GAUDRON J:   Mr Bongiorno, the times have been adjusted a little in your favour to accommodate the interruption.

MR BONGIORNO:   I am indebted to the Court.  Your Honour, before lunch, put the proposition to me that Everett’s Case was, of course, subject to exceptions, and there is no doubt about that.  What we say is that in this instance there was no exception identified in the Court of Appeal which would take this case out of the ordinary if ever it applied to it in the lower court.  Our application for special leave is really two‑pronged in this sense:  we say either Everett did apply, and the principle in Everett is sufficiently wide to cover a situation where the trial judge not only makes clear his intention but it is a fair inference from the way the case has run that it is his intention, and we say Everett is either sufficiently wide to cover that situation or it is not.  If it is not, we say that a matter of general public importance arises out of the proposition how wide and how far does the obligation of the Crown go in apprising the trial judge of the Crown’s attitude.  What has happened here is something, in our submission, which is common in sentencing courts.  It is not a rare event.  Counsel for the accused has opened his submissions by saying - from the top of page 5 of the application book:

at the outset the submission that I’m going to make at the conclusion of the plea is that whilst in these circumstances a custodial penalty is appropriate, that this is the type of case where it is within Your Honour’s discretion to wholly suspend that period which Your Honour imposes.

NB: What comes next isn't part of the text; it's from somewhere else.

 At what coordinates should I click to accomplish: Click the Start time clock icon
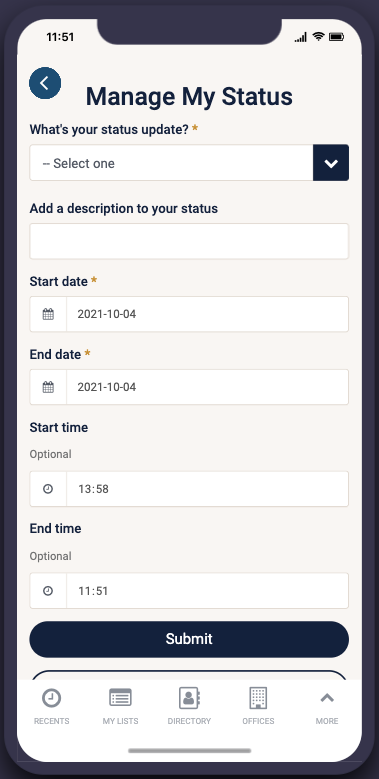coord(48,489)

So there is no question that right at the outset of the plea, the accused’s counsel, the prisoner’s counsel, is making an application for a non‑custodial sentence.  We then go to what the prosecutor says, and that commences - it is a discrete address, it is not just in the course of discussion with the court - at page 36 of the application book.  Indeed, the fact that it is a discrete address is made clear at line 22 where his Honour says:

I will just have a five minute break, I think, before I hear Mr Tinney.

Mr Tinney commences at line 26, and he goes from there, I think, from page 36 to page 44, line 8, and at no point during that time does he grapple with the application by the accused’s counsel for a non‑custodial sentence.  Nor does he grapple with, in our submission, the clear indication from the trial judge, from the sentencing judge, over the course of counsel for the prisoner’s submission that he is not indisposed to grant the application which is being made.

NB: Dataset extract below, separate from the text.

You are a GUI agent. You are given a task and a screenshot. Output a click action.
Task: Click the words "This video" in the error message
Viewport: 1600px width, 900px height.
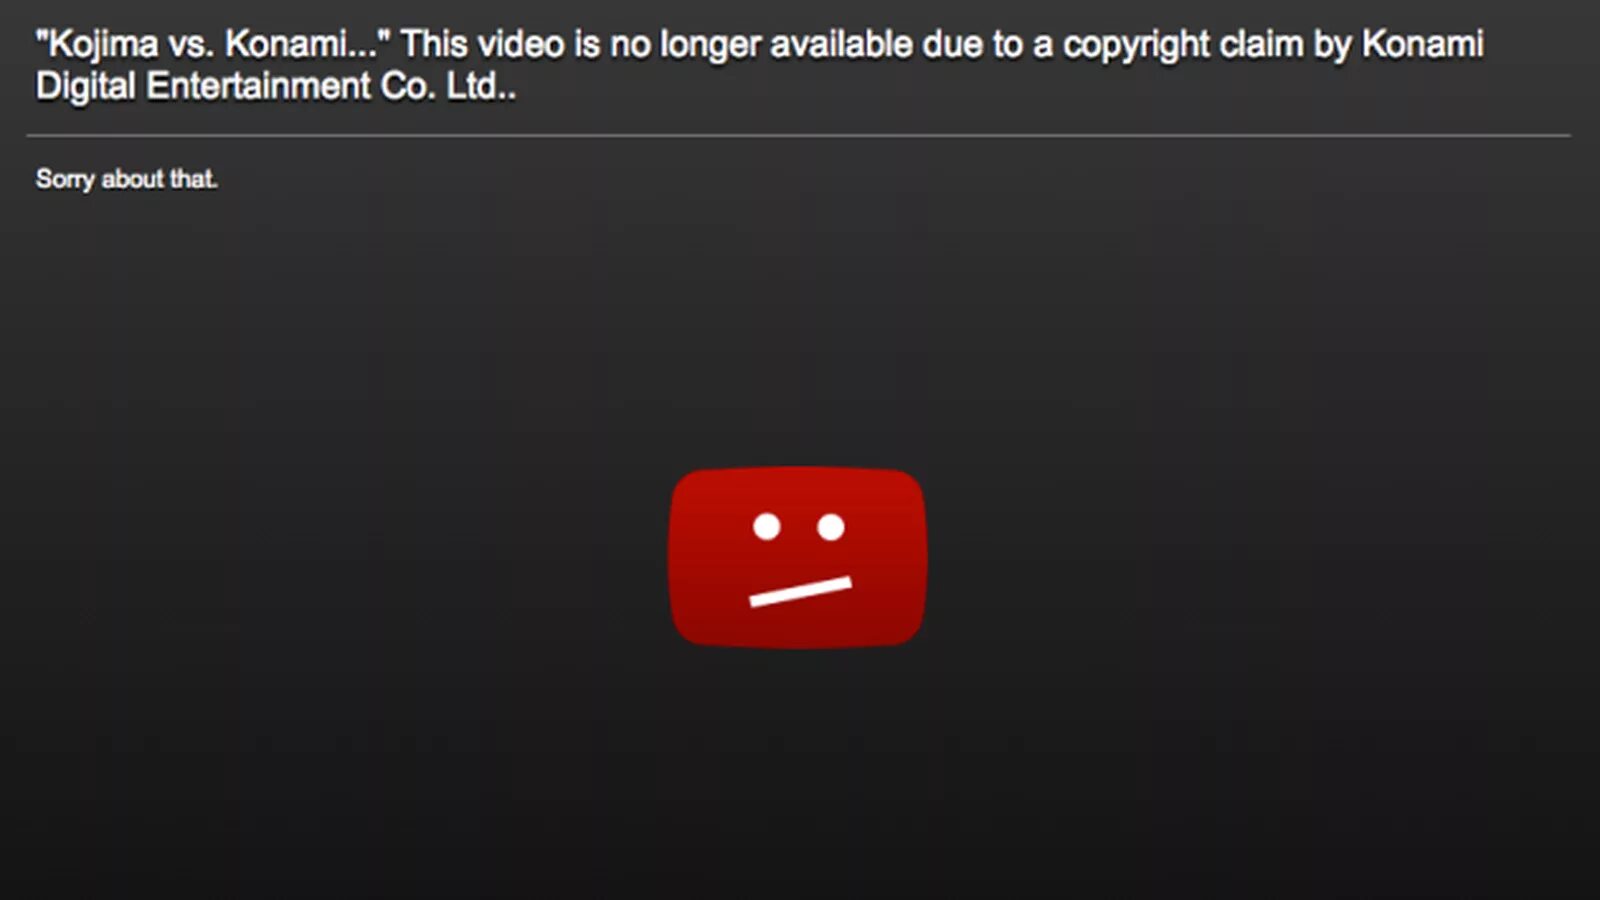[x=483, y=44]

GAUDRON J:   Did the sentencing judge say that in terms?

MR BONGIORNO:   He did not say it in terms, your Honour.  Indeed, in terms, he said, when he adjourned the court cur ad vult, releasing the prisoners on bail, at page 48, line 17  ‑ ‑ ‑

GAUDRON J:   That is after the prosecutor ‑ ‑ ‑

MR BONGIORNO:   After the prosecutor has finished:

I will sentence the prisoners at 10 a.m. next Tuesday, they can remain on bail until then.  The fact that I am allowing them to remain on bail should not be taken as an indication that I have in mind any particular penalty, they should not assume that I will not impose a custodial sentence, but because I’m uncertain of what I will do I will allow them to remain on bail until next Tuesday.

We say that that, in itself, is an indication that the trial judge is considering what the Crown later submitted in the Court of Appeal was appealable error.  He is warning the accused but, in our submission, he is also warning the Crown.  If Everett’s Case is to be observed in the spirit of the way in which the decision should be interpreted, at that point the prosecutor had a clear duty to say to the court, “Well, if your Honour is considering a non‑custodial sentence, we would like to make submissions as to the inappropriateness and appealability of that sentence if your Honour imposes it”, and it was not done.

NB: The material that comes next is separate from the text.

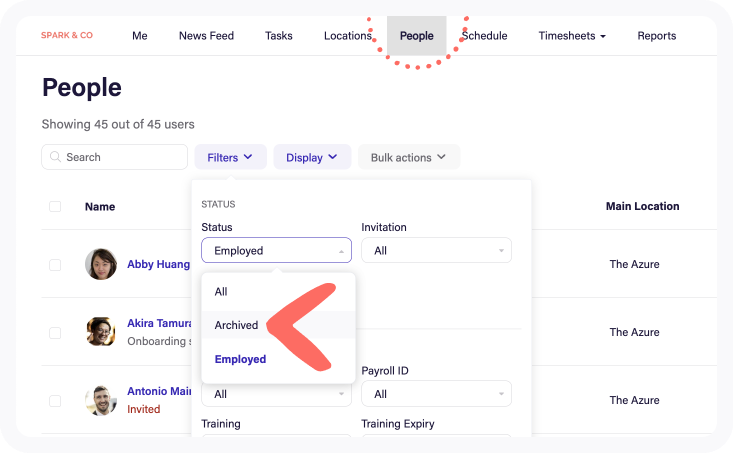
Task: Expand the Payroll ID dropdown
Action: point(436,394)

GAUDRON J:   All that may be right, but what you have against you is the holding in the Court of Appeal that the sentence imposed - and I am reading from page 76 - was:

manifestly inadequate and that it revealed such inadequacy or inconsistency in sentencing standards as to constitute error in principle.

In the face of that, why is it not a matter that constitutes exceptional circumstances for the purposes of the Everett principle, particularly in circumstances where you have not relied on Everett in the Court of Appeal?

MR BONGIORNO:   Your Honour, if the justice who gave that judgment in the Court of Appeal had adverted to the proposition that the Crown had not raised this in the court below, and that the reason for not raising it was that the prosecutor was misled, or the prosecutor thought this, or ‑ ‑ ‑

GAUDRON J:   Yes, but you did not.  Counsel for the applicants did not raise it.

MR BONGIORNO:   And we must, of course, concede that.  We say about that, that this Court ought not permit a procedural injustice, which we say has occurred here, to be perpetrated merely because counsel in a particular court - whether the sentencing court or the Court of Appeal - did not do that which appears on the papers to have been a matter of ‑ ‑ ‑

GAUDRON J:   I do not see your clients as having had a procedural injustice.  It seems to me they have a distinct procedural advantage.

MR BONGIORNO:   Your Honour, there is nothing - and I suspect the Crown will not be able to suggest anything - which suggests that my predecessor did not put this proposition to the Court of Appeal for some tactical advantage or forensic advantage that he perceived.  There can be none.  In our submission, when one looks at the trial court’s transcript, which the Court of Appeal must have done, it ought to have been, in our submission, quite obvious to the Court of Appeal as well as to counsel - and I do not seek to excuse what has occurred, but it ought to have been obvious to everyone that the Crown had not raised this in the court below and, in our submission, it was incumbent upon the Court of Appeal, if counsel did not raise it, to at least raise with the Crown “Why was not this raised below?”, in much the same way, with respect, as your Honour is raising it with me now.  The situation is not, in our submission, materially different.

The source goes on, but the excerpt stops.